Why does this communication not take place? Most likely because no one actively initiates and drives such communication. The patient doesn’t because he or she might not see the necessity, the GP doesn’t because they might be unaware of the medical travel, and the surgeon abroad doesn’t because he may also be unaware of the need. The German doctor will write a discharge letter in German which concludes their part of the treatment.
A third party might be required to drive and motivate this communication to occur.
This task falls into the area of responsibilities of a good medical travel consultant who should establish communication links between the treating doctor abroad and the follow up physician at home so that the recovery can occur as part of a controlled process rather than being left to chance. In addition, the communication should not rely on highly sophisticated technologies or computer software, but on those technologies that both patient and physician can use with ease and sufficient expertise. Finally, all this needs to be done while maintaining relevant patient data protection regulations.
Other responsibility of a medical travel consultant include assisting the selection of the appropriate specialist, facilitating appointments and treatment schedules, collecting relevant medical data, reviewing the case together with the specialists, managing the actual trip, communicating with family members, and planning the follow up process at home of which communication between the care providers is of high importance.
Only through this holistic approach to medical travel, can medical travel be a safe alternative for treatment at home, should treatment at home not be an option.

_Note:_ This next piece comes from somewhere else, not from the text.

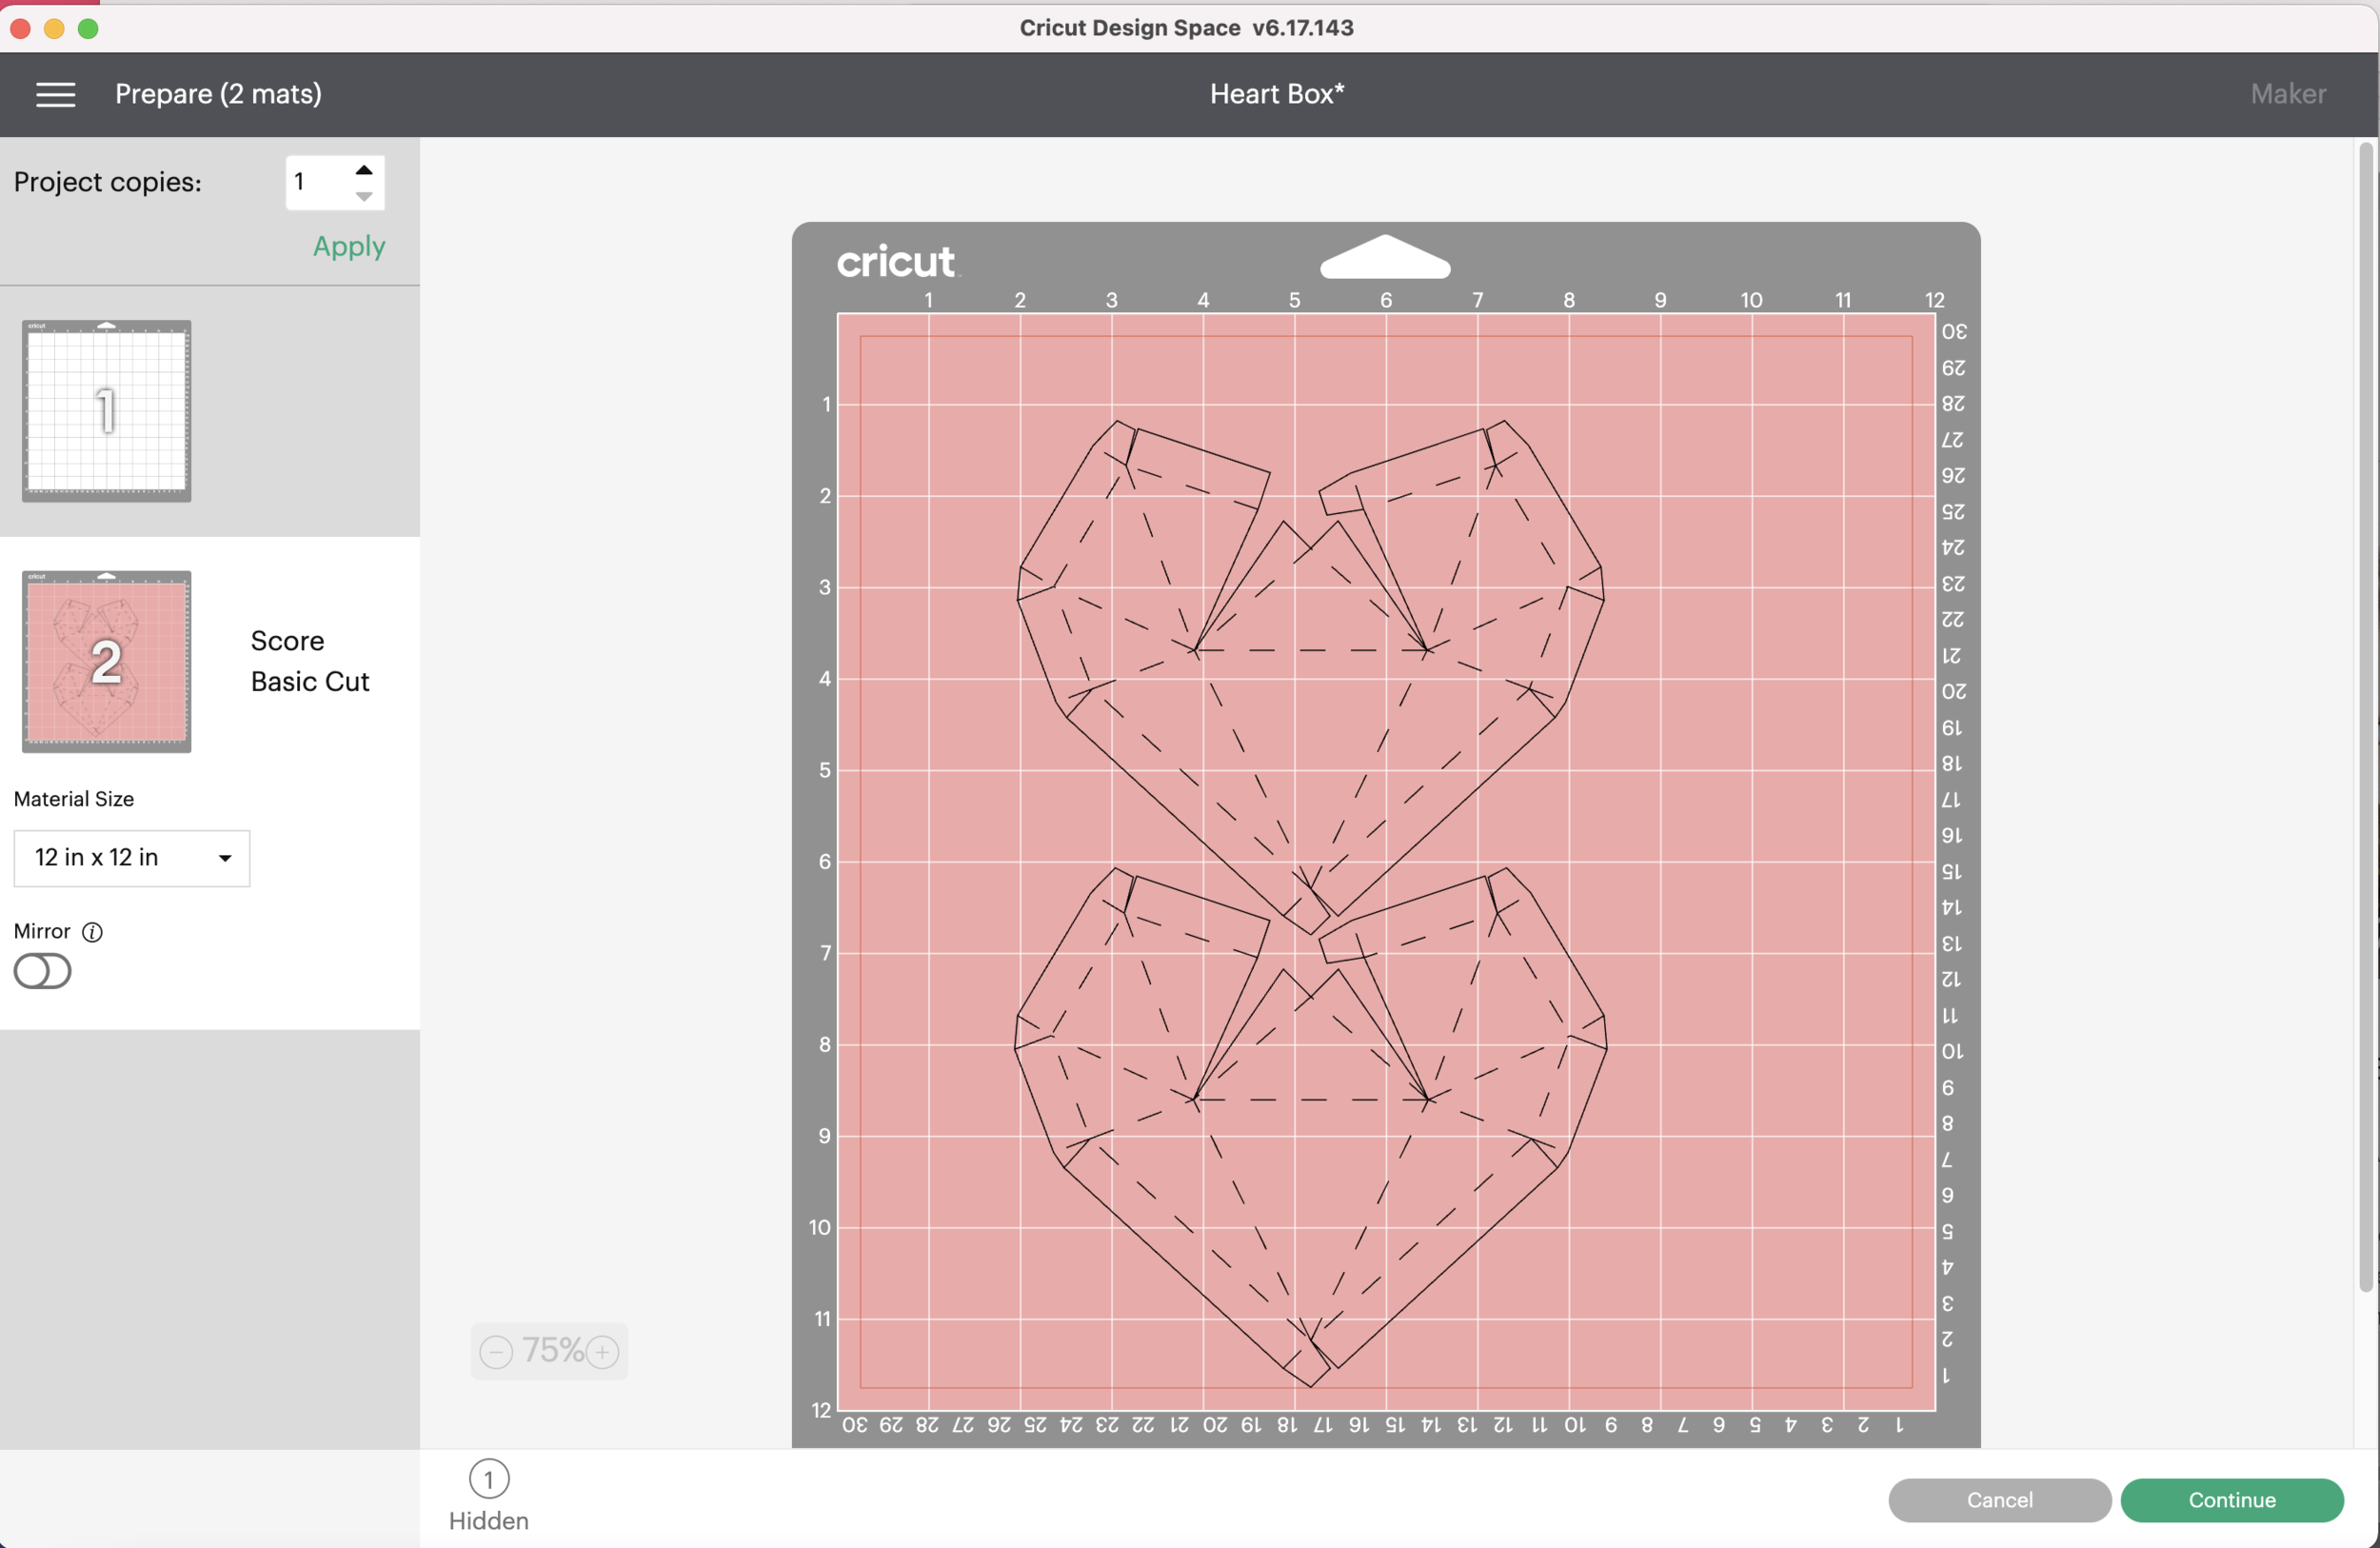
Task: Increase project copies with up arrow
Action: click(x=364, y=170)
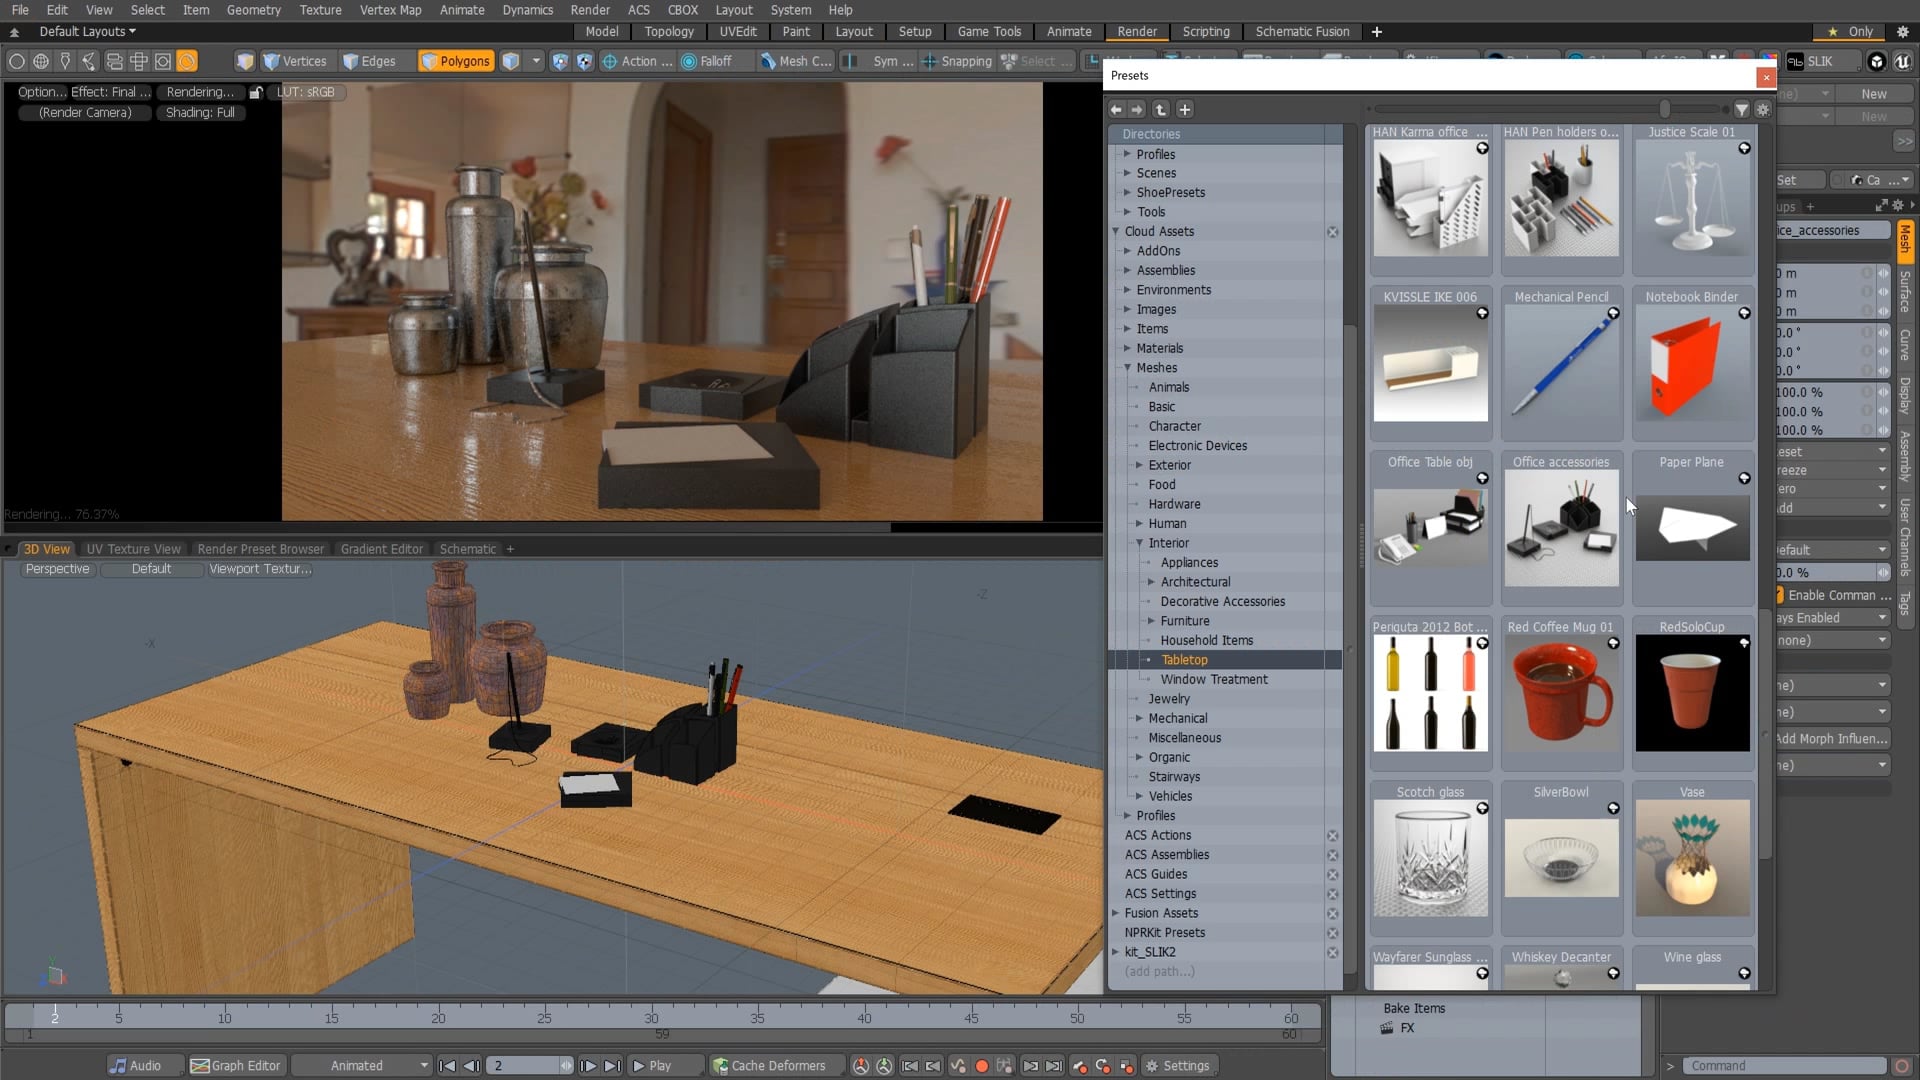This screenshot has width=1920, height=1080.
Task: Select the Red Coffee Mug 01 preset thumbnail
Action: pyautogui.click(x=1561, y=693)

With medical travel on the rise, general practitioners will have to be prepared to “deal” with the returning patient. In order to do this, information and communication is required. Both patients and follow up physicians may benefit if a third party who is involved in (and oversees) the entire medical trip drives relevant communication between international healthcare providers. Such increased communication will make medical travel a safe option for the patient, provide GPs with new and high quality alternatives for patient referrals and make the follow up back at home adequate for the treatment the patient has received abroad.
Finally, the local health insurances benefit from such improved communication. It should reduce the risks of patients returning from a “wild medical journey” and developing complications back at home? Such complications may lead to expensive and urgent emergency treatment.